The directors of the company misused their position and power to amend the constitution
in order to impose two new fees on members for gaining personal benefits. In July 2006, a
resolution was passed by the board of RE in which the directors made different
amendments in the constitution of the company (Austlii, 2013). The amendments were
made without the prior approval of members of the enterprise. One of the key amendments
was the insertion of two new fees in the constitution. One was a listing fee, and another was
a removal fee. Both fees were imposed at 2.5 percent of the gross asset value of the trust.
The value was to be determined at the relevant time. Moreover, an amendment was to be
made regarding increase in the takeover fee to 2.5 percent according to the gross asset
value of the company. Previously, the calculations regarding these prices were made as per
the price of the units acquired by the members (Jade, 2013). The Constitution of the
company contained a clause which provides that the constitution cannot be amended
without the prior approval of the members. This approval was necessary when the
amendments are in the favour or resulted in a benefit to the RE.
It was also given that the Constitution complies with the provision of section 601GC of the
Corporations Act 2001 (Cth). It provided the amendments can be made by the parties
without the prior approval of members if the changes will not adversely affect their rights.

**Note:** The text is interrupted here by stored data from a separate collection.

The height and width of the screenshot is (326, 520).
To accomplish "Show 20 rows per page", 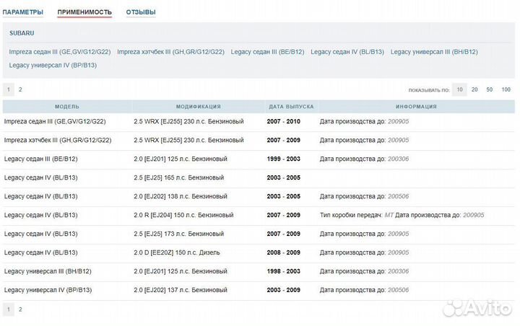I will [475, 89].
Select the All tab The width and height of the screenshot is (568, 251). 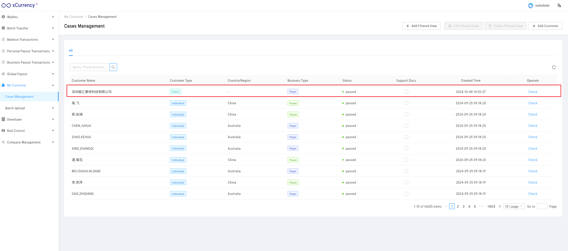[71, 50]
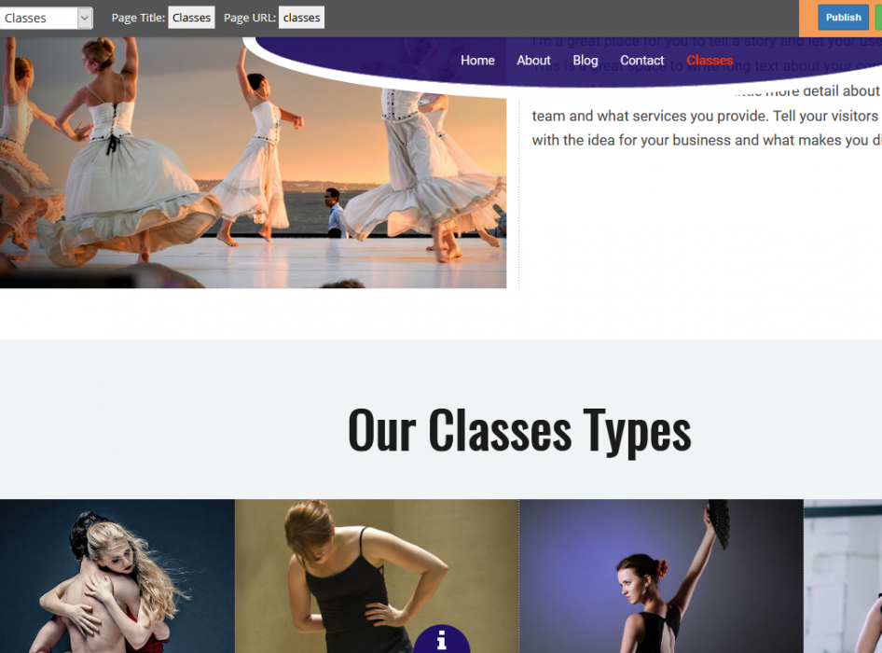Select the partially visible fourth class image

(x=843, y=576)
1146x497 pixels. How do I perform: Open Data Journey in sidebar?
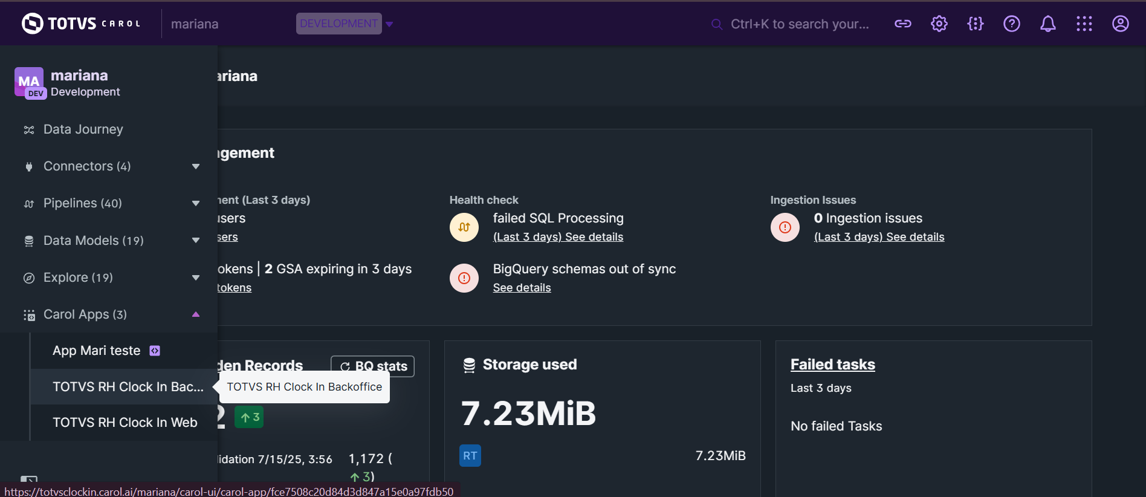[x=83, y=129]
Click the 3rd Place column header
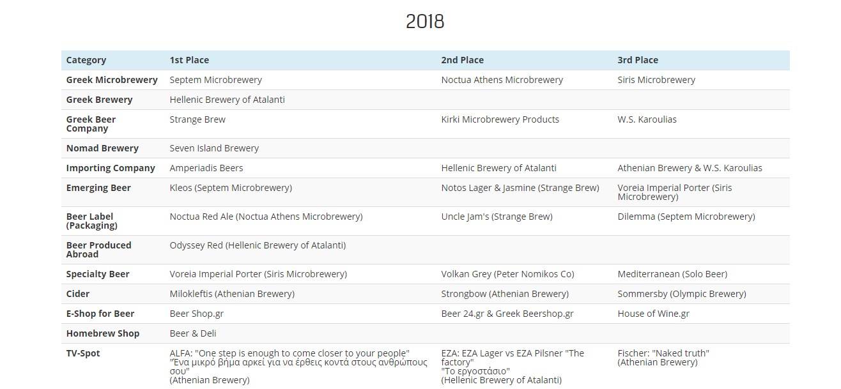The image size is (841, 389). click(x=637, y=60)
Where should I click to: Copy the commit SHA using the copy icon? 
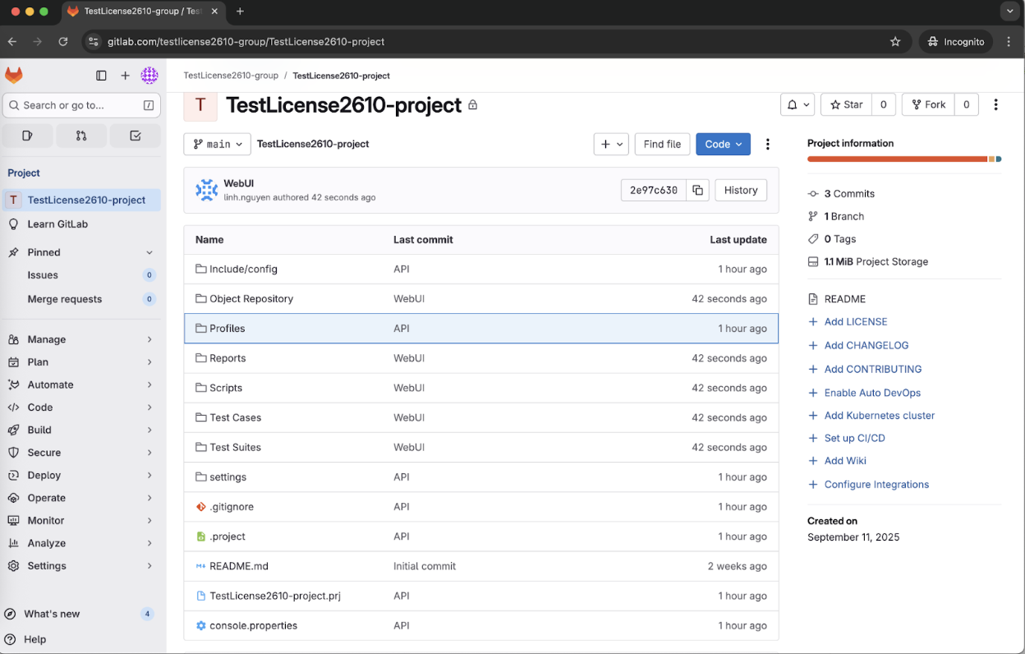pos(696,190)
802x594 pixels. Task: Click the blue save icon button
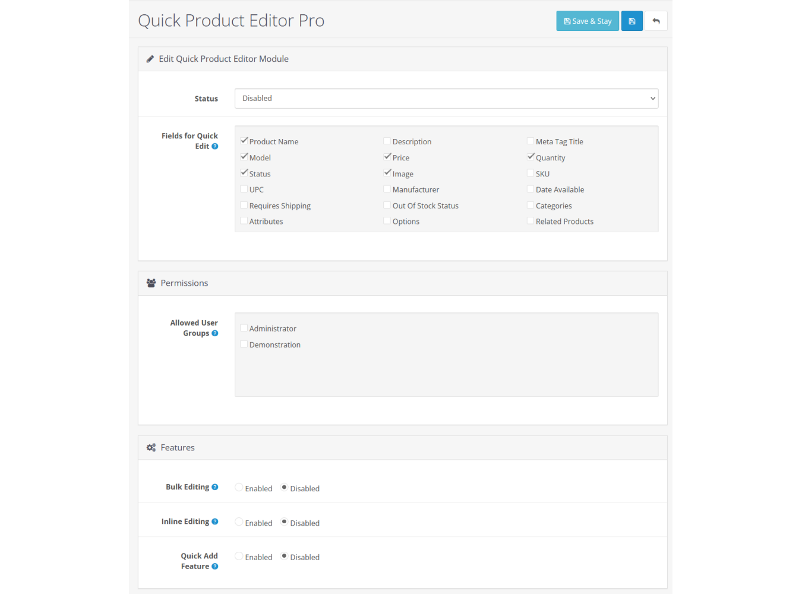[632, 21]
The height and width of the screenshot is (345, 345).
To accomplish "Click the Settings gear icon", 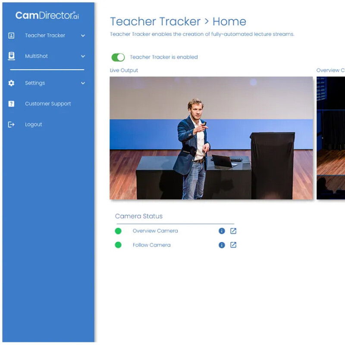I will (11, 83).
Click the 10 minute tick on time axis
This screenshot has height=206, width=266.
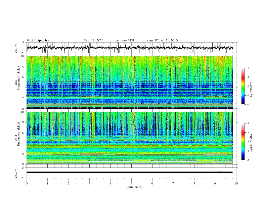coord(236,183)
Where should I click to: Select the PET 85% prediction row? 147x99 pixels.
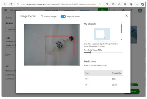point(103,79)
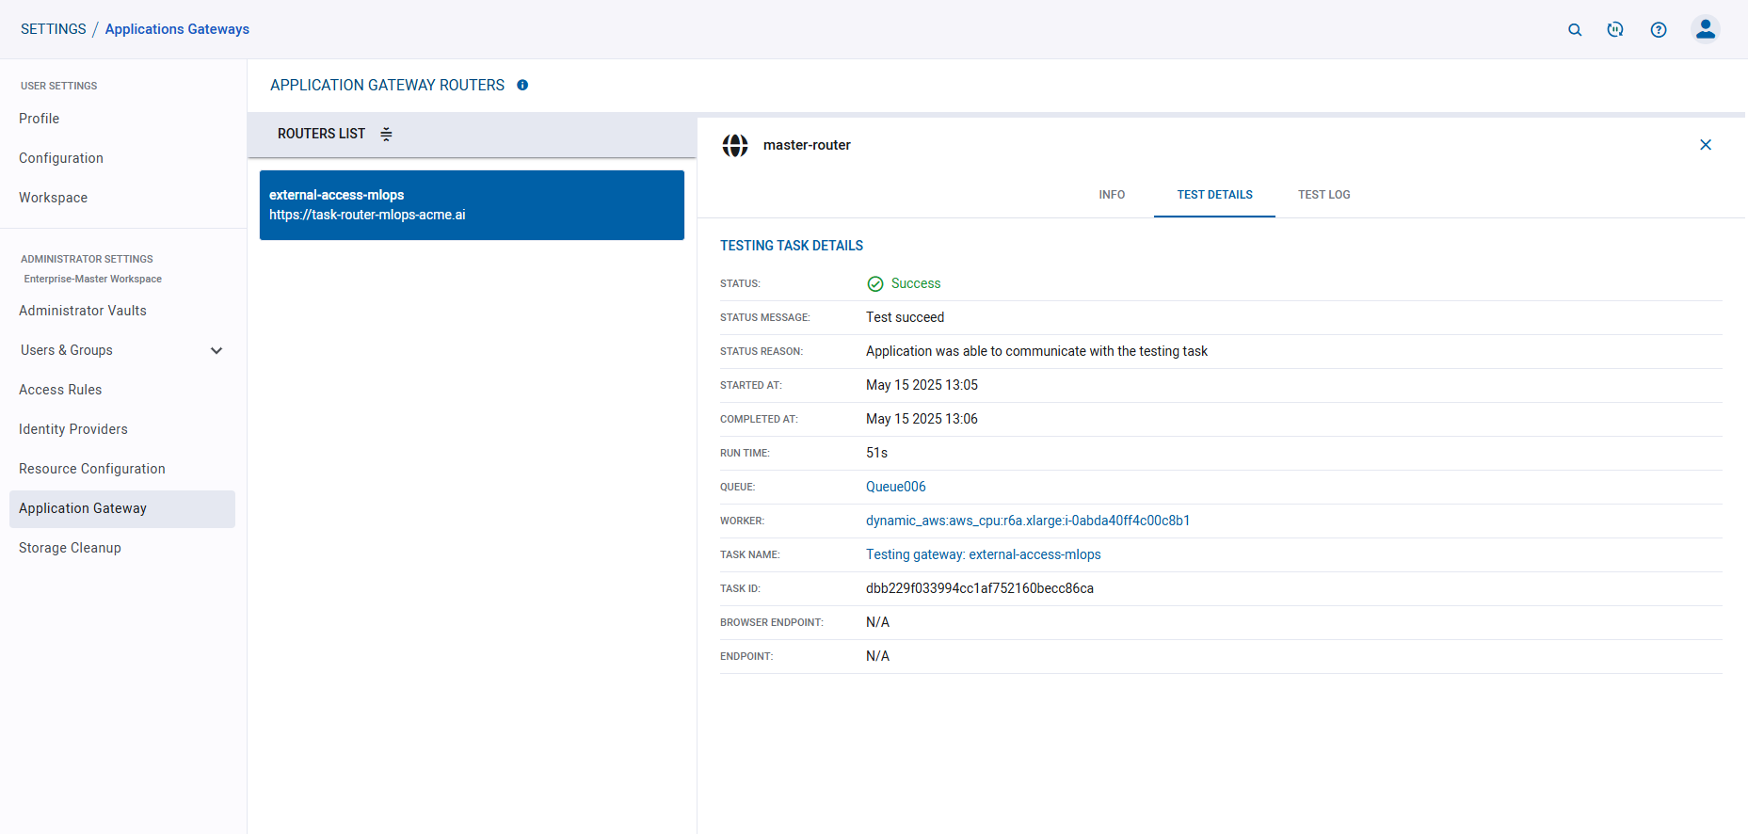
Task: Navigate to Storage Cleanup
Action: pos(70,548)
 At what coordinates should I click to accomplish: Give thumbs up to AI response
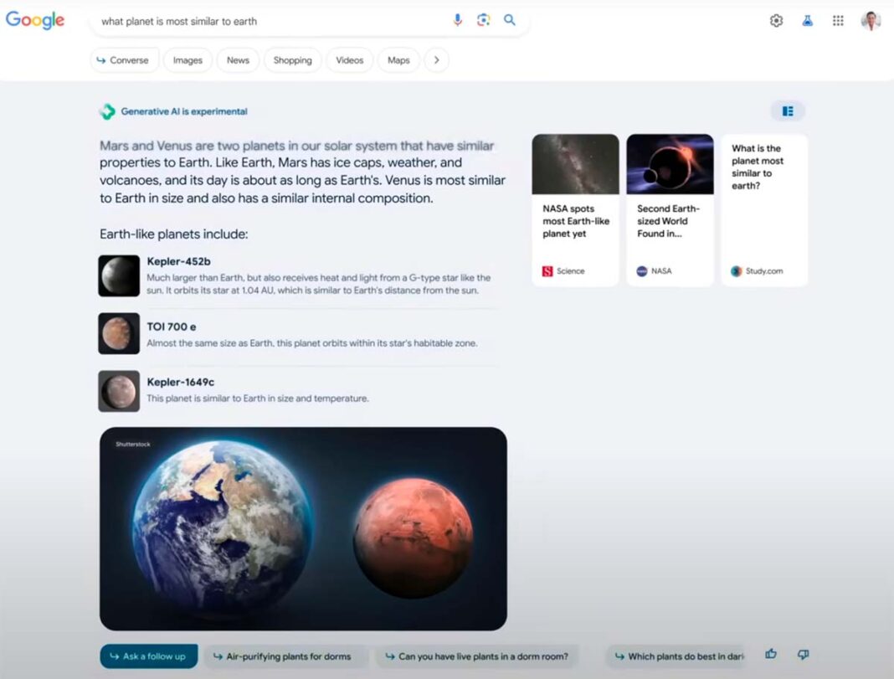point(771,655)
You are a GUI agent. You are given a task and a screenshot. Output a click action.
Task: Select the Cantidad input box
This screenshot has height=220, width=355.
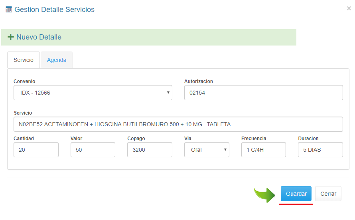(36, 150)
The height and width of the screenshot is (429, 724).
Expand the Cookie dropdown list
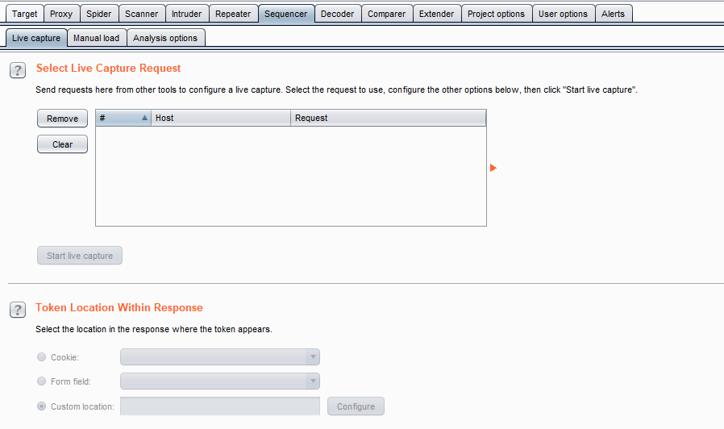[312, 357]
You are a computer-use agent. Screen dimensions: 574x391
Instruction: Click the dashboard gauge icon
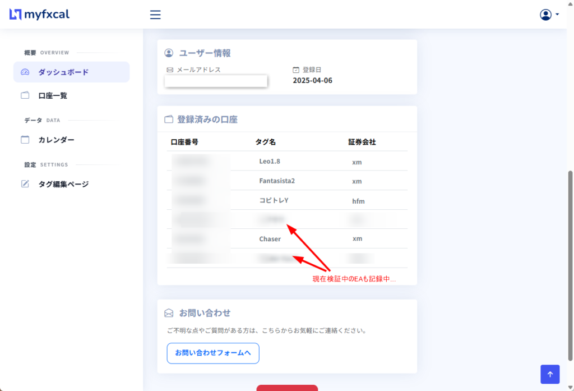click(x=25, y=72)

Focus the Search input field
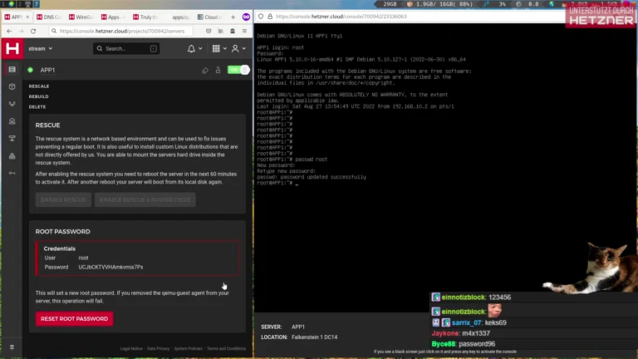(125, 49)
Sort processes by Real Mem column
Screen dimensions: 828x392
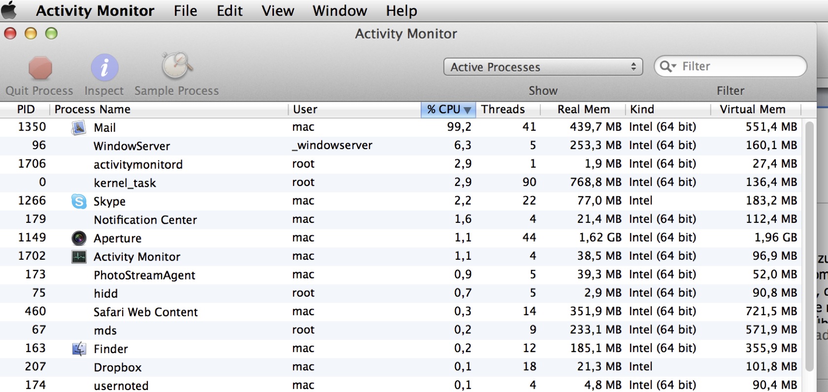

Before the amendments made in July 2006, the lawyer of RE provided that it is possible to
interpret the Constitution that making changes without the prior approval of members is
valid in case such changes benefit the RE (Wolters Kluwer, 2013). However, it is provided
that the provision of 601GC must comply by the parties. The deed formed by the directors in
which the amendments were included was not dated by them until August 2006 (Hills,
2014). This was done because when the amended Constitution could be lodged with ASIC
which was to be uploaded with a supplementary PDS. The RE and one director of the
company, Mr Lewski, along with his family gained substantial profits because the director
and his family owned all the equity in the RE. Moreover, the provisions made regarding the
fees were triggered multiple times after the amendments. The board of the company agreed
to a pay a listing fee to the RE in 2007 for the amendments made in the constitution.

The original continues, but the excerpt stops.